Stored data

========================================================================

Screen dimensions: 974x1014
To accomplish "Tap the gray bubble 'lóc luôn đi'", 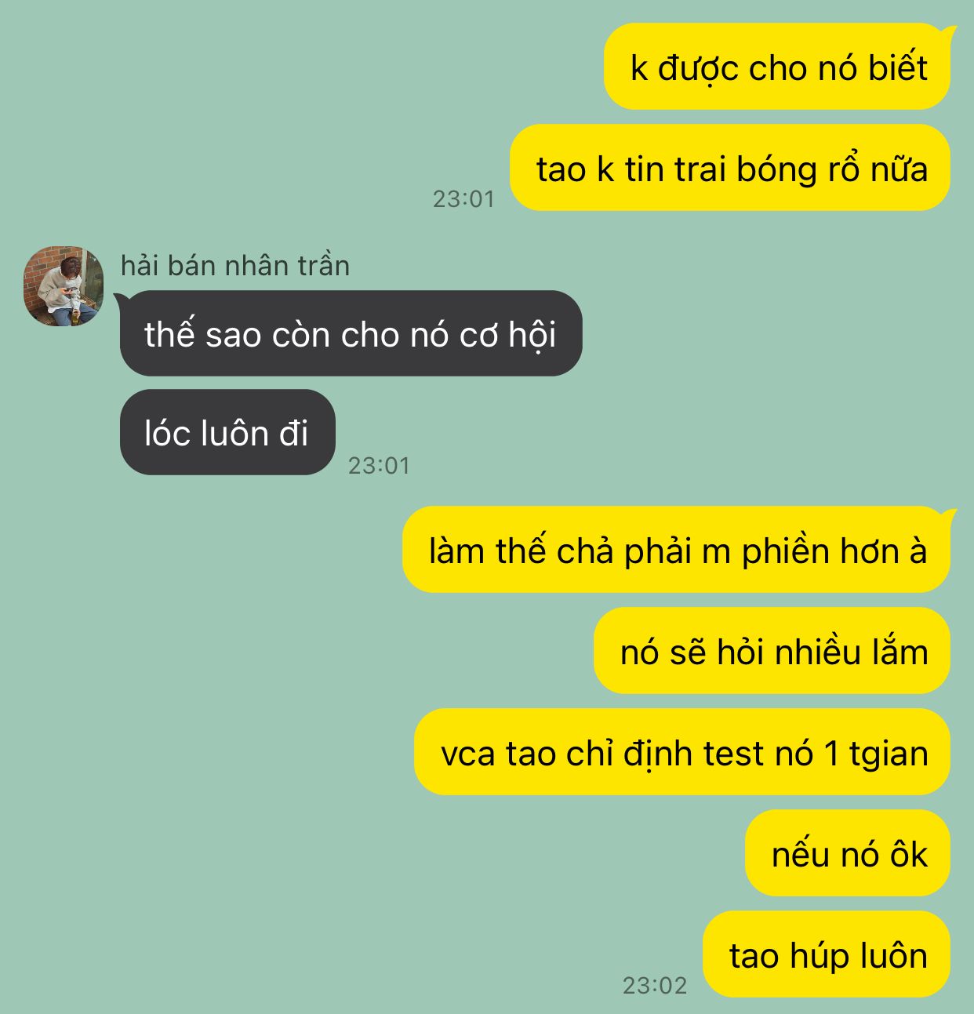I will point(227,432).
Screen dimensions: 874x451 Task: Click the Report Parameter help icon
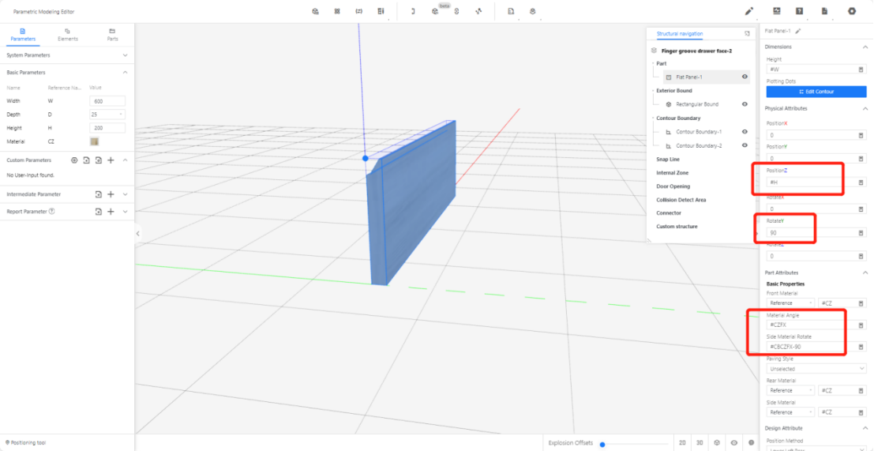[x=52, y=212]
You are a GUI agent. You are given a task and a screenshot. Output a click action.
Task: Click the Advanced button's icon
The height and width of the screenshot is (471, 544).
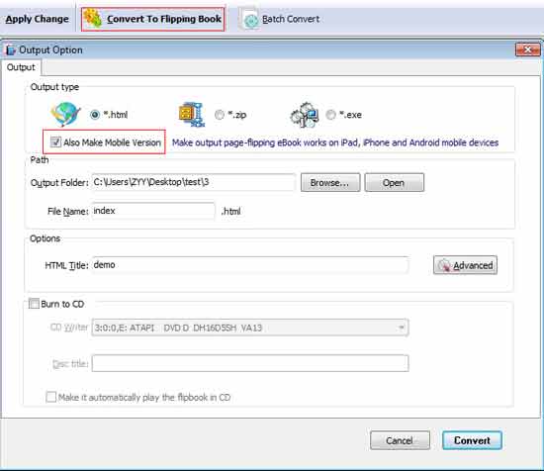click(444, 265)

========================================================================

Exercise requirements:
Please reproduce, word for word, only the lines from the line that holds "Task: Click the Advanced button's icon" through the final line of the entries above, omitting any pictures.

Exercise response:
Task: Click the Advanced button's icon
The height and width of the screenshot is (471, 544).
click(444, 265)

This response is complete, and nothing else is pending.